I shrugged. “More that I’m avoiding a relationship by not having sex.”

She nodded. “Okay. Got it. But you’re missing out—having sex with someone doesn’t mean you’re having a relationship with them. Not always. What you need is sex with a stranger.”

I’d never picked up a guy before—barely even flirted with someone who wasn’t my husband. Marcus and I had been dating since high school. “So how would this one-night stand thing go? If, in theory, I was prepared to do something like that.”

Violet swallowed her sip of vodka before breaking into a huge grin. “Pick a guy.” She nodded toward a man sitting at the bar, swirling his drink and staring at the bottom of his glass like he had a lot on his mind. “He’s hot. No wedding ring. Get it done.”

Get it done? It wasn’t highlights or a run around the park.

“Don’t be stupid.

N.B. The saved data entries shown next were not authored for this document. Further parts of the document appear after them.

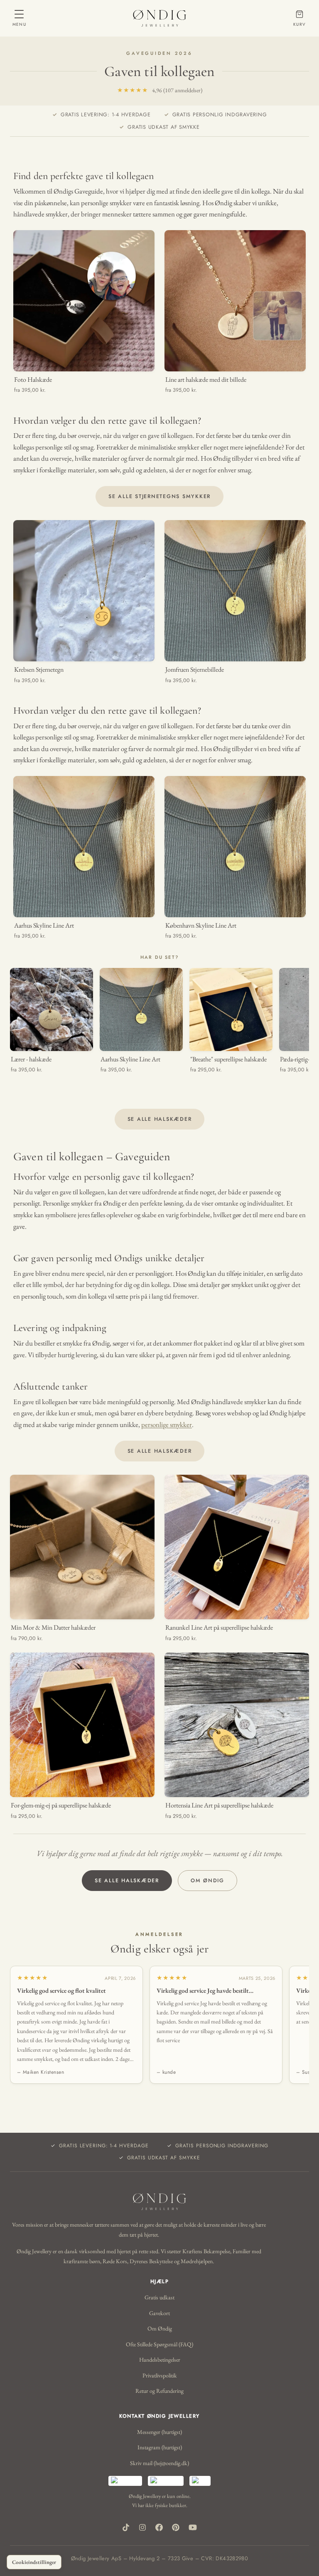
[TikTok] (126, 2527)
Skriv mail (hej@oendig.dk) (159, 2463)
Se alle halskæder (160, 1119)
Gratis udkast (159, 2297)
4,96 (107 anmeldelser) (159, 90)
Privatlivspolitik (159, 2375)
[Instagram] (142, 2527)
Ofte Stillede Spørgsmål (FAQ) (159, 2344)
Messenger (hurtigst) (159, 2432)
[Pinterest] (175, 2527)
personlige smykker (166, 1424)
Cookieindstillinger (34, 2562)
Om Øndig (207, 1880)
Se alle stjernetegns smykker (159, 496)
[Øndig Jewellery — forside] (159, 18)
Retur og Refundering (159, 2390)
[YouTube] (193, 2527)
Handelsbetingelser (159, 2359)
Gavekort (159, 2313)
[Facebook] (159, 2527)
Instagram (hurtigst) (159, 2447)
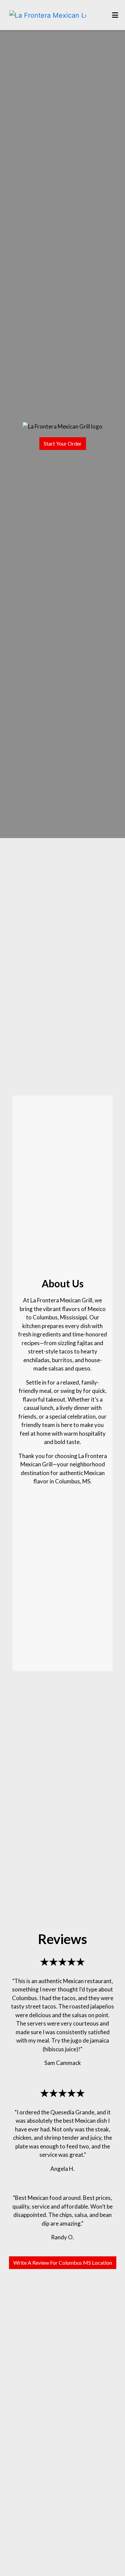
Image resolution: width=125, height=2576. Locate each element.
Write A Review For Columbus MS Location (62, 2262)
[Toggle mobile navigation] (115, 15)
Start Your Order (63, 443)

I can’t just pick up a guy.” From what I could see the man at the bar was attractive—a strong jaw, a nicely cut suit you could tell was handmade. But he could still live at home with his mom or have a fetish for peeing on women . . . or men. I was prepared to push at my boundaries, but there were limits.

“You keep telling me you want to be more adventurous. Now, I think you’ve got no worries on that score—you’ve just let dipshit Marcus get in your head. But in theory, if you did want to have a one-night stand, he would be perfect.” She lifted her chin toward the hot guy at the bar.

“Just find someone to fuck. Someone you’ll never see again and then when you find someone you really like, you can have a relationship and the sex.”

“I liked Andrew. And Peter, for that matter.”

“Maybe you did. But not enough. Maybe it’s all the pressure. With a stranger, there’s no expectation—apart from that you’re both gonna get laid.”

Maybe that was it. Maybe I just didn’t need to think about it—about anything.

“You’re doing that thing,” Violet said, frowning at me.

“What thing?”

“The thing where you tap your index finger. It’s annoying.”

“You’re annoying.”

She just shrugged as if the idea didn’t bother her at all. Violet was always so sure of herself and everything around her. It was almost as if she were wearing super-strength glasses with a prescription straight out of science fiction—she saw things differently, more clearly than I did. Usually, she was right.

“In theory—because there’s no way I’m ever going to do it—if I wanted to pick up the guy at the bar, what would I do?”

“In theory?” Violet asked.

I nodded while taking the two tiny black straws sticking out of my cocktail into my mouth.

“You wouldn’t have to do much. Just find a reason to go to the bar.”